La performance contractuelle désigne la valeur effectivement obtenue d’un contrat ou d’un portefeuille de contrats, rapportée à ce qui a été négocié : conditions appliquées, obligations tenues, droits exercés, risques maîtrisés. Elle déplace la question de « nos contrats sont-ils bien gérés » vers « nos contrats produisent-ils ce qu’ils promettent ».

Enjeux et pratique

La performance contractuelle est à la gestion des contrats ce que la performance financière est à la comptabilité : la finalité, dont le reste est l’instrument. Classer, stocker, signer plus vite sont des moyens ; la question de fond est de savoir si l’argent, les protections et les droits inscrits dans les contrats se réalisent.

Elle se mesure sur quatre dimensions. La performance économique : les conditions négociées sont-elles appliquées (prix, indexations conformes, remises perçues, pénalités recouvrées) ; son inverse est la fuite de valeur. La performance d’exécution : les obligations des deux parties sont-elles tenues (SLA atteints, jalons respectés, attestations à jour). La performance de risque : l’exposition du portefeuille est-elle connue et conforme à la politique interne (plafonds de responsabilité, clauses manquantes, dépendances fournisseurs). La performance de processus, enfin : délais de contractualisation, taux de contrats sur modèles, complétude du référentiel ; utile, mais subordonnée aux trois autres, car un processus rapide qui produit des contrats non suivis optimise la vitesse de création du risque.

Le pilotage suppose des indicateurs simples et tenus : taux de reconductions subies, montant des pénalités théoriques contre recouvrées, part des contrats actifs avec échéances renseignées, exposition agrégée par fournisseur. Aucun de ces indicateurs n’est calculable sur des documents dispersés : tous supposent un référentiel alimenté et des données extraites.
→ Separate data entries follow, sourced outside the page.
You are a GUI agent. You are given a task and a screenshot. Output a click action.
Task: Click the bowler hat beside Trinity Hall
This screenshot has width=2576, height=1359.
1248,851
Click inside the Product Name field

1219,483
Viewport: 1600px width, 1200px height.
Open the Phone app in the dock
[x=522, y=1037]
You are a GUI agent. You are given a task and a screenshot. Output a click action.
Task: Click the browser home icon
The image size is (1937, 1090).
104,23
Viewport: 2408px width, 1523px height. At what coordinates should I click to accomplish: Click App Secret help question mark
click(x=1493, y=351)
C’est le sens de l’évolution du marché : après une décennie centrée sur la dématérialisation du processus de signature, la valeur se déplace vers le pilotage de ce qui est signé.

Exemple concret

Un COMEX demande un tableau de bord contractuel trimestriel. Premier exercice : taux de reconductions subies 34 %, pénalités recouvrées 6 % du théorique, 28 % des contrats actifs sans échéance renseignée, exposition cumulée sur le premier fournisseur jamais calculée. Aucun de ces chiffres n’avait d’existence avant qu’on les demande : la performance contractuelle ne se voyait nulle part, donc elle n’existait pas comme sujet.

Question fréquente

Quels indicateurs de performance contractuelle suivre en priorité ?

Quatre suffisent pour commencer : le taux de reconductions tacites subies (maîtrise des échéances), le ratio pénalités recouvrées sur pénalités théoriques (exercice des droits), la part de contrats actifs aux données complètes (qualité du référentiel) et l’exposition agrégée par fournisseur critique (concentration du risque).